Upon further consideration we recede from what was said in that opinion as follows:
“The power of attorney from David D. Cady to Hal D. Cady was not under seal and, therefore, the purported power of attorney was insufficient and ineffectual to authorize the conveyance of the title from David D. Cady to Robert T. Huges. So this left the record showing paramount title in David D. Cady.
“Plaintiff did not proceed, as by paragraph (b) of Rule 85, supra, is required, to test the legal sufficiency of the power of attorney (an instrument duly shown in defendant’s deraignment of the chain of title), but instead proceeded to trial and successfully contested the introduction of'the deed-executed by the purported attorney in fact. This left the title as deraigned in the bill of particulars resting in David D. Cady with possession under color of title in the defendant.
“The trial court found that the paramount record title rested in David D. Cady, a third party, and rendered verdict and judgment in favor of defendant.”, because we overlooked and failed to consider the rule of law enunciated in *846Sumner v. Mitchell, 29 Fla. 179, 10 Sou. 562, and cases there cited, to the effect that it is to be presumed from the words:
“In witness whereof I. have hereunto set my hand and seal,” appearing in a certified copy of the record of a conveyance, that the original conveyance had affixed thereto the seal of the grantor and that the omission of the seal from the record was an error of the recording officer and that in the absence of the original instrument, by reason of its loss or destruction, or some other affirmative proof that the original instrument did not bear the seal of the grantor, the presumption of its having been affixed will prevail. See also 18 C. J. 410, Sec. 485; Green v. Camp, 61 Fla. 256, 54 Sou. 363.

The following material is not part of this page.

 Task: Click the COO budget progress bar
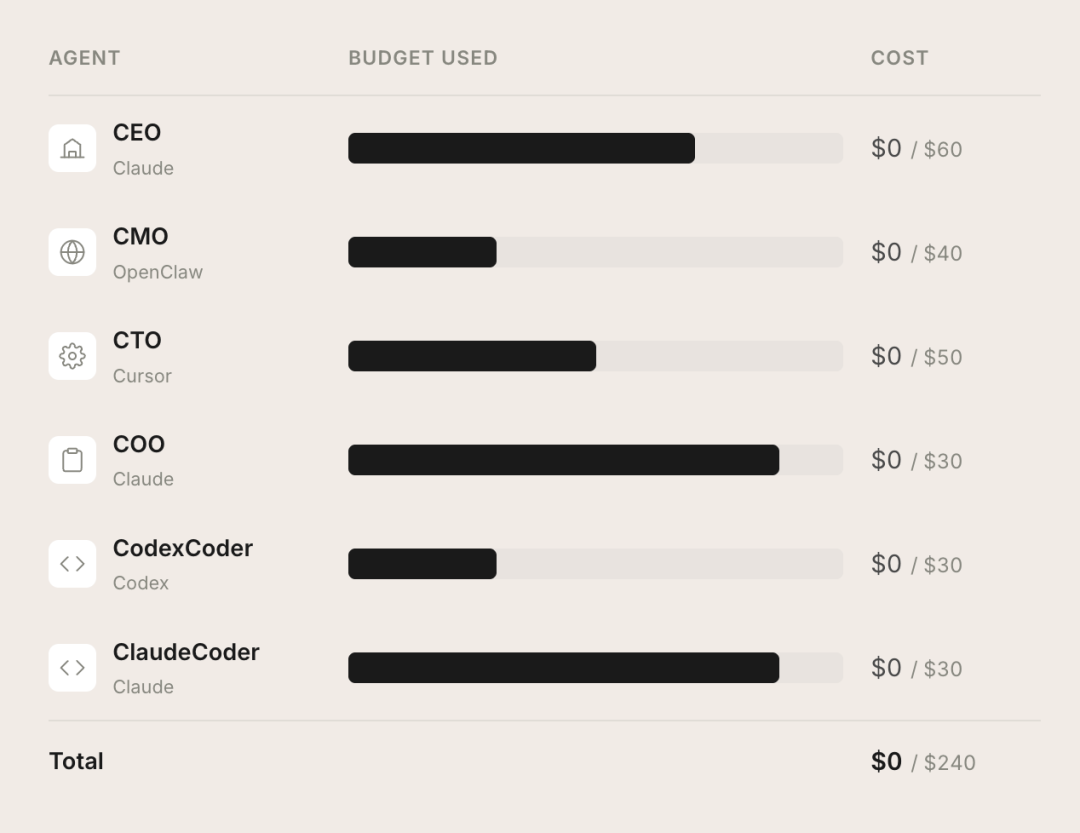[x=595, y=460]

It, therefore, follows that the lower court was in error in holding affirmatively that the legal title once vested in David D. Cady did not pass by the deed attempted to be executed for him by Hal D. Cady as attorney in fact. This, however, does not change the ultimate result because, without reliance on this point, the judgment should be affirmed.
We, therefore, re-affirmed our judgment, supra.
So ordered.
Terrell, C. J., and Whitfield, Brown, Buford and Chapman, J. J., concur.
Thomas, J., not participating, as this case was submitted before he became a member of the Court.